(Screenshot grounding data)
<<<<

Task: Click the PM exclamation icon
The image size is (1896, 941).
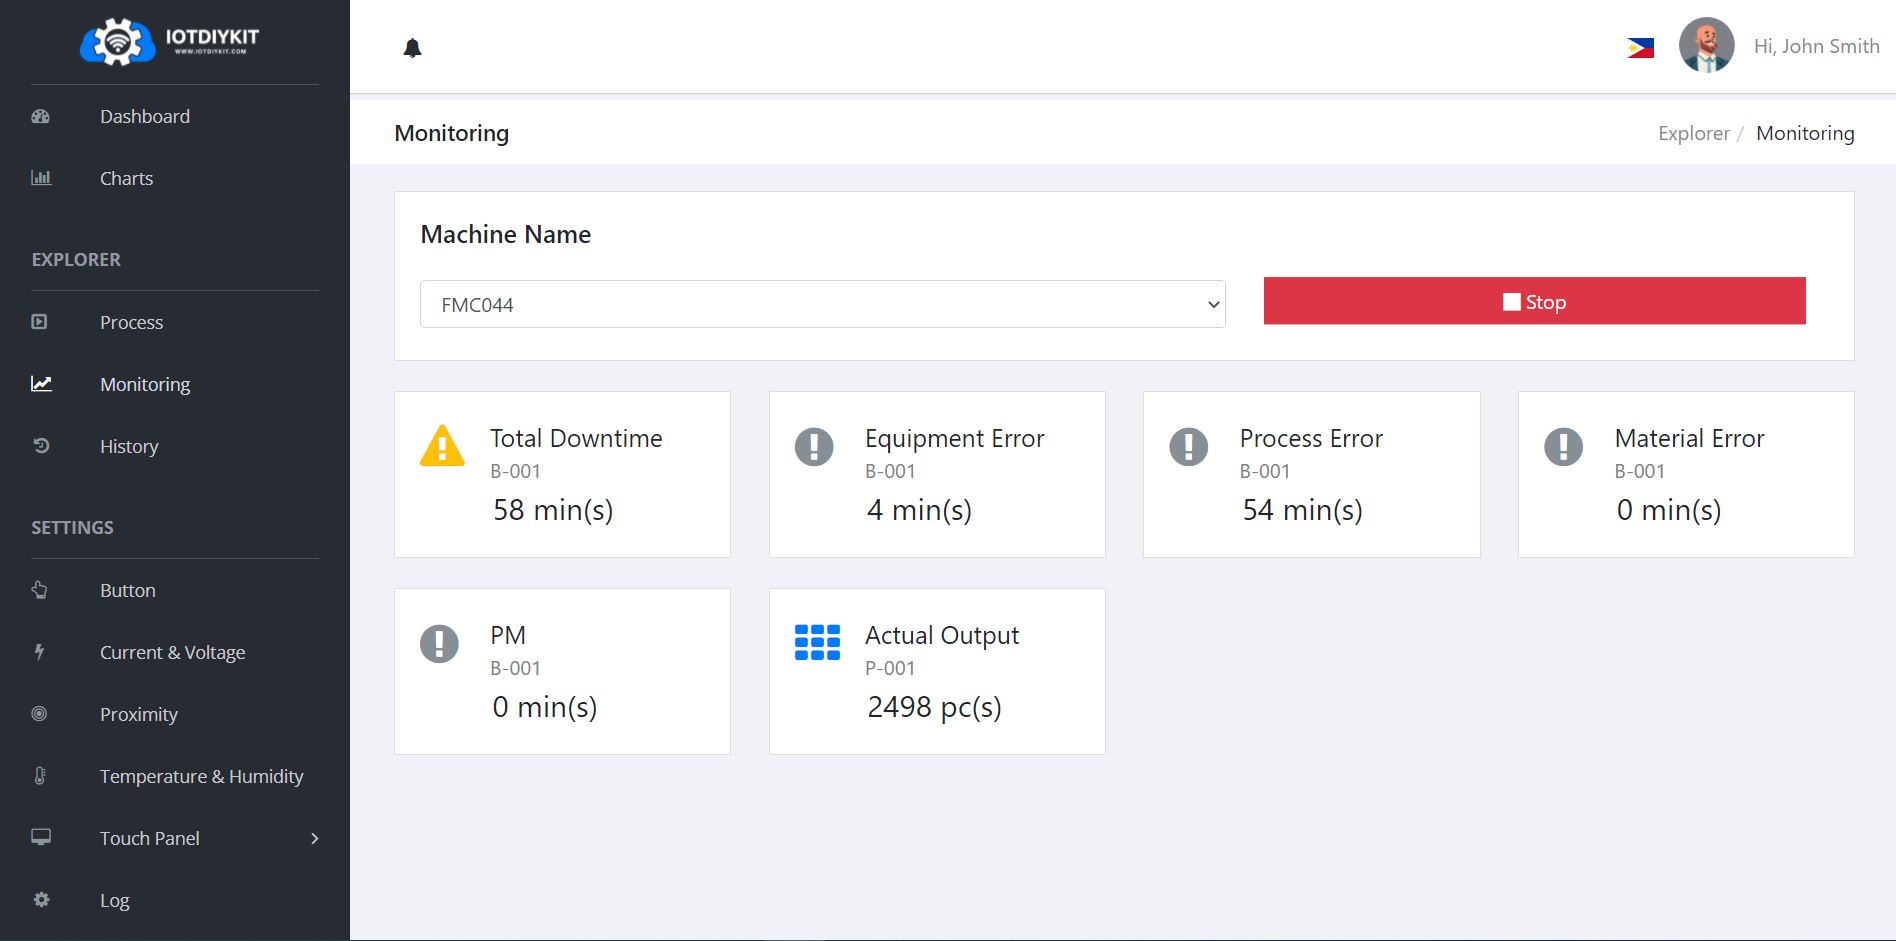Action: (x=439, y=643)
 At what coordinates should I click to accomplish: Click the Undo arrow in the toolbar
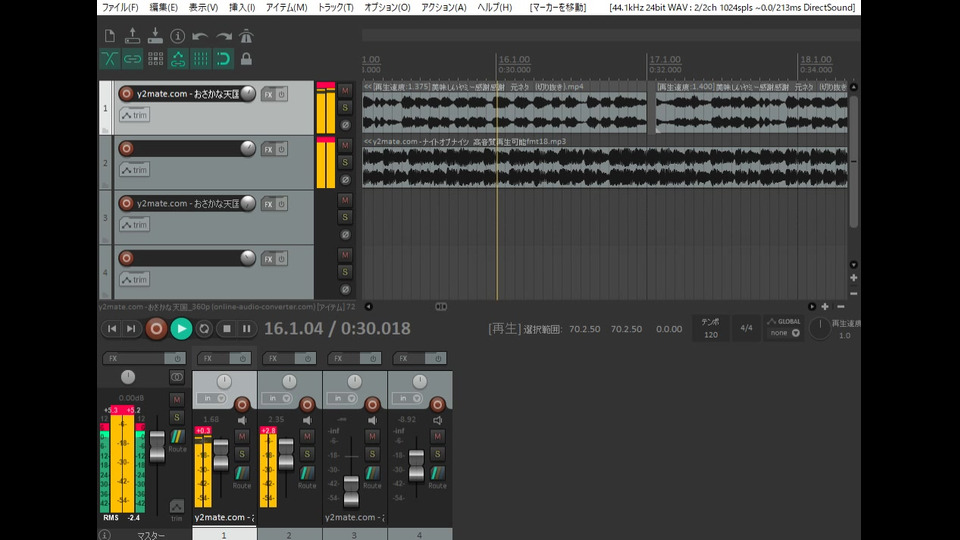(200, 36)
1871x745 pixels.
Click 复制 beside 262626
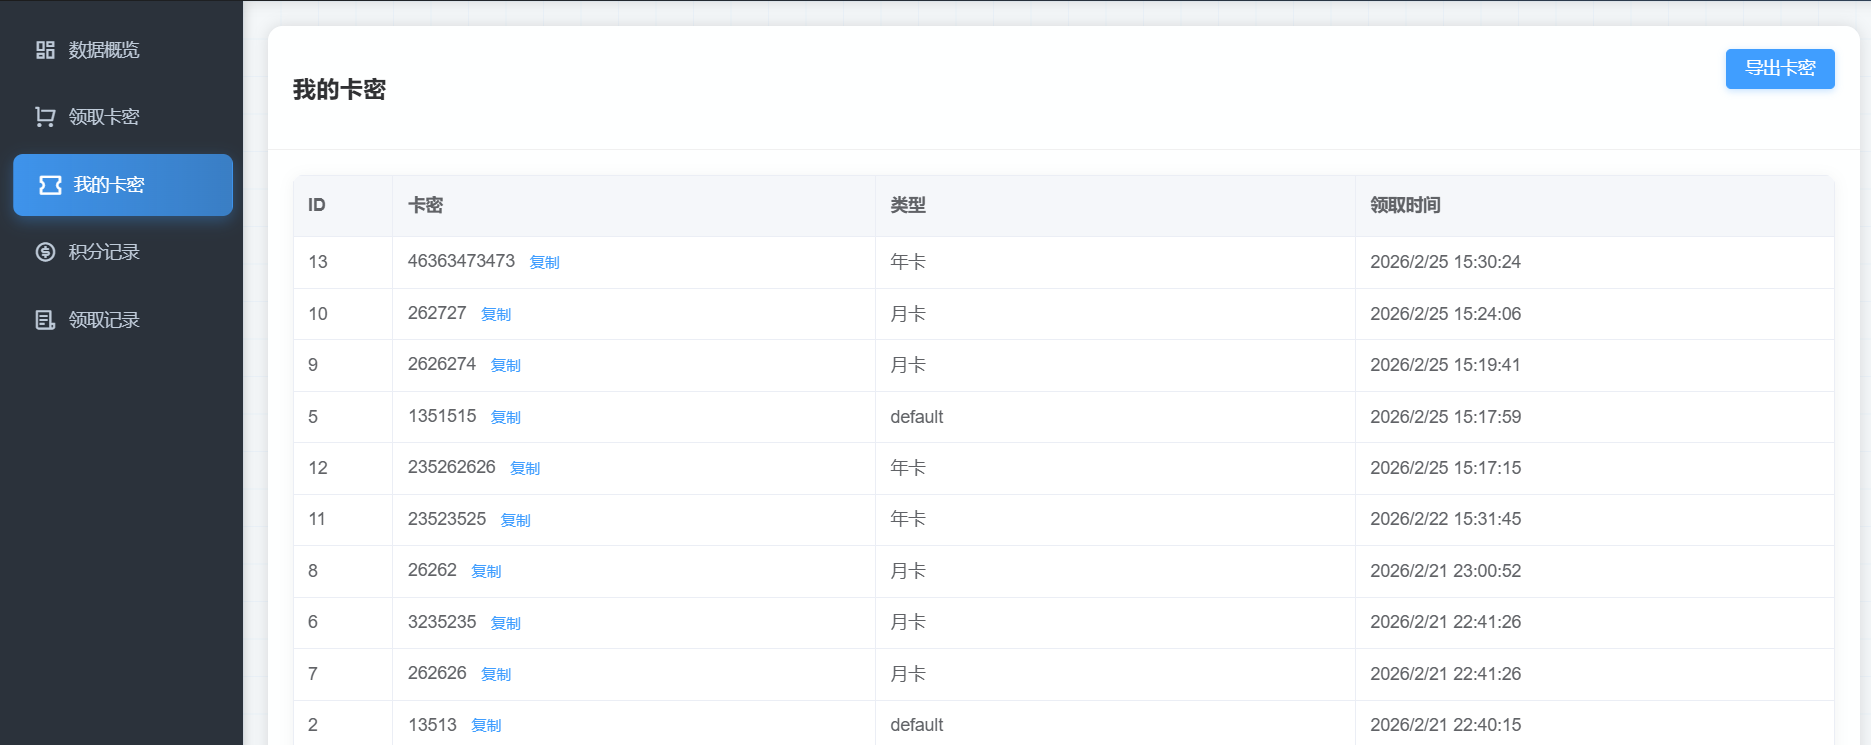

>>>>

**Task prompt**
Your answer must consist only of the lines from the one containing "The image size is (1896, 941)." through the end of the entries, restated word for word, with no pictures.

**Solution for this exercise**
The image size is (1896, 941).
Action: (x=439, y=643)
 At what coordinates should I click to accomplish: Click the Undo arrow in the toolbar
(200, 36)
1871x745 pixels.
Click 复制 beside 262626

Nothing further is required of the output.